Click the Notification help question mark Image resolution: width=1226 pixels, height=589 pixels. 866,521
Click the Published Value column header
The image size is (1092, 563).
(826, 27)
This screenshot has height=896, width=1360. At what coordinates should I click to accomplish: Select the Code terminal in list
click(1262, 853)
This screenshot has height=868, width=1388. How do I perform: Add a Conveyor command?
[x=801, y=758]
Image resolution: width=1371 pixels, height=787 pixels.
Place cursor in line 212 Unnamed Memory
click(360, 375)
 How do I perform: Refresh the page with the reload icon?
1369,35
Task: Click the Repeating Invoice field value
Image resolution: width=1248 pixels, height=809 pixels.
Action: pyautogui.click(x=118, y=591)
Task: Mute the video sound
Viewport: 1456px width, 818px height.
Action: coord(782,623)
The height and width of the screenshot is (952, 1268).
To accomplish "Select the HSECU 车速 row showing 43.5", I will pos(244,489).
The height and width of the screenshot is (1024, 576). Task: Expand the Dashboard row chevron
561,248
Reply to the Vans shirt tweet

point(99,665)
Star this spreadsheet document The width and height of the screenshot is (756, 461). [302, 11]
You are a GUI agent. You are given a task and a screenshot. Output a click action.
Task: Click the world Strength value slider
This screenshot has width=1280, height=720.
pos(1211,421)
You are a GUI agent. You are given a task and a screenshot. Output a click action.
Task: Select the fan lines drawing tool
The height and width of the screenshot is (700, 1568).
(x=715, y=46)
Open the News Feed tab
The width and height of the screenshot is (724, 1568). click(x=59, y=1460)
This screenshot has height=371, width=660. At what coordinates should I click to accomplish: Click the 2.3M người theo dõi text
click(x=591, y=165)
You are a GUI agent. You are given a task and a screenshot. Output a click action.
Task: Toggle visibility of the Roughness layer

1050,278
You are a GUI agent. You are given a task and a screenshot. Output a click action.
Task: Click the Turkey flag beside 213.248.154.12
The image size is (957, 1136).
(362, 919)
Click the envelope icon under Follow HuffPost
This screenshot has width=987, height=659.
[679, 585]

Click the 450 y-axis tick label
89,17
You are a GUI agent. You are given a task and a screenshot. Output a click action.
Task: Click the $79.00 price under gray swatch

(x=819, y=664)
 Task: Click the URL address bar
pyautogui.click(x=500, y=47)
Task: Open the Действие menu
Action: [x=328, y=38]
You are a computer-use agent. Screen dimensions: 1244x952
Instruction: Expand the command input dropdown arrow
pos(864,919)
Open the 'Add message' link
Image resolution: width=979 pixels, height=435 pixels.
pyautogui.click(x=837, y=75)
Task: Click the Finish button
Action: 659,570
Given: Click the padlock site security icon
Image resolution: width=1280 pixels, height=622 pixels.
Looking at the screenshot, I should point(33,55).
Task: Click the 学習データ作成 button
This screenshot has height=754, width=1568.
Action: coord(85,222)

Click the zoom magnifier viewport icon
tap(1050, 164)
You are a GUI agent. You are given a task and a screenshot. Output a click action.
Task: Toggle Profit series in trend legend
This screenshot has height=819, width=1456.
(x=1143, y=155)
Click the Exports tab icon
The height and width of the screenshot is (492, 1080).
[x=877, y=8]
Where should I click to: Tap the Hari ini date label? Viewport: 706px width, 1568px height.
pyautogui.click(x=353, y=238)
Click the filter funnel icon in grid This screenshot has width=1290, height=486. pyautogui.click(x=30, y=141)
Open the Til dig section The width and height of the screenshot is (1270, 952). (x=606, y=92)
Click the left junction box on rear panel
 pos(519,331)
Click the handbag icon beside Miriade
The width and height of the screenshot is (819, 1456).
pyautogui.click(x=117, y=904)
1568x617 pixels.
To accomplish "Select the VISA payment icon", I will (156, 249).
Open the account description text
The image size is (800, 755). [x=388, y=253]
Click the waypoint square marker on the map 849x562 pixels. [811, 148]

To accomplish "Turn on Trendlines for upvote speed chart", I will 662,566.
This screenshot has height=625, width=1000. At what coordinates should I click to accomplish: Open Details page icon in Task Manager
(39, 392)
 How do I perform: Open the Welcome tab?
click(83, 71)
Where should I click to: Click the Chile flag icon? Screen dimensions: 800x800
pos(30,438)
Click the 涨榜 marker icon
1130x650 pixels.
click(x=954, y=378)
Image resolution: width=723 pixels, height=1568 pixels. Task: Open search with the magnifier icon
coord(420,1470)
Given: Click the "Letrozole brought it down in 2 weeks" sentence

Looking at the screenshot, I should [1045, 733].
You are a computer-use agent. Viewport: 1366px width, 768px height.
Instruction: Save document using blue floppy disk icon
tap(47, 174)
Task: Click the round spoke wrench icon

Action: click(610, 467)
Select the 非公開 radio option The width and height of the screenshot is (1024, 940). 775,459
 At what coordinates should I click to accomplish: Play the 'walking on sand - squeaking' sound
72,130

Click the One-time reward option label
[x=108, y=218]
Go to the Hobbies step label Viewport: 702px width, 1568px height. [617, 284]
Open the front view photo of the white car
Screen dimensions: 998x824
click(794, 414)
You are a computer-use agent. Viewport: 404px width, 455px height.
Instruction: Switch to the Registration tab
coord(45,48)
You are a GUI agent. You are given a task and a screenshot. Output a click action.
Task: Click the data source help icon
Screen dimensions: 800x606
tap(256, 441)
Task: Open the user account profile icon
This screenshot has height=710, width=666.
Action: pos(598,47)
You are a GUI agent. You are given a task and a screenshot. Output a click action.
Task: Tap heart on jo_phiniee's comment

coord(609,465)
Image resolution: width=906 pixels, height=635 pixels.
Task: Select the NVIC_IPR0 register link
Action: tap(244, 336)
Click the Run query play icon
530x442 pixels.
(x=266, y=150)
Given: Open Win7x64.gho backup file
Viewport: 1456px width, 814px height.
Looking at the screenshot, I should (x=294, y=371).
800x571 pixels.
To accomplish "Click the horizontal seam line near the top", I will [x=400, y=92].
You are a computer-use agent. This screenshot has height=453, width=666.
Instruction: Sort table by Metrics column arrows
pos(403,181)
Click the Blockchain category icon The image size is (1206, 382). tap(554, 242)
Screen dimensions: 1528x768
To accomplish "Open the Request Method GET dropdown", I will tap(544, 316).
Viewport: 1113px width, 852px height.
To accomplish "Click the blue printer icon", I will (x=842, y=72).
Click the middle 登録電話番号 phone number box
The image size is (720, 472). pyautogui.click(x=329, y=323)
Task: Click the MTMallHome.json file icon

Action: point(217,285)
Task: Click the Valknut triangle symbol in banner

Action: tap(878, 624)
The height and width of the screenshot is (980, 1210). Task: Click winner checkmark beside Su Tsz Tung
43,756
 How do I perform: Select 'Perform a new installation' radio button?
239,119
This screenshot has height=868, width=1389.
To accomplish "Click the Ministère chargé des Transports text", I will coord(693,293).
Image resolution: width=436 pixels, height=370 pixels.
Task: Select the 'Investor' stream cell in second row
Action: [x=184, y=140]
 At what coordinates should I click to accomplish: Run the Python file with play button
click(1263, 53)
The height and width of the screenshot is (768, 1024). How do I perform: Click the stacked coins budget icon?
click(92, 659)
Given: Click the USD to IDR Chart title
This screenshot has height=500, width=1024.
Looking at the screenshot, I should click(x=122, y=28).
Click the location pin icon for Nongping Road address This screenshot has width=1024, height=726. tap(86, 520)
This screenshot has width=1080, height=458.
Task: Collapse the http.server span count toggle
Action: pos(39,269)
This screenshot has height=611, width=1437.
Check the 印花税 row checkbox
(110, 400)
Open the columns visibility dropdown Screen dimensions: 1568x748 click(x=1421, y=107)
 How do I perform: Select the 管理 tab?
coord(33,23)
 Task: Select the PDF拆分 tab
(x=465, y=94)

════

YOUR OBJECTIVE »
Report how many lines in the data include the string "computer", giving nothing but that number.

YOUR SOLUTION »
4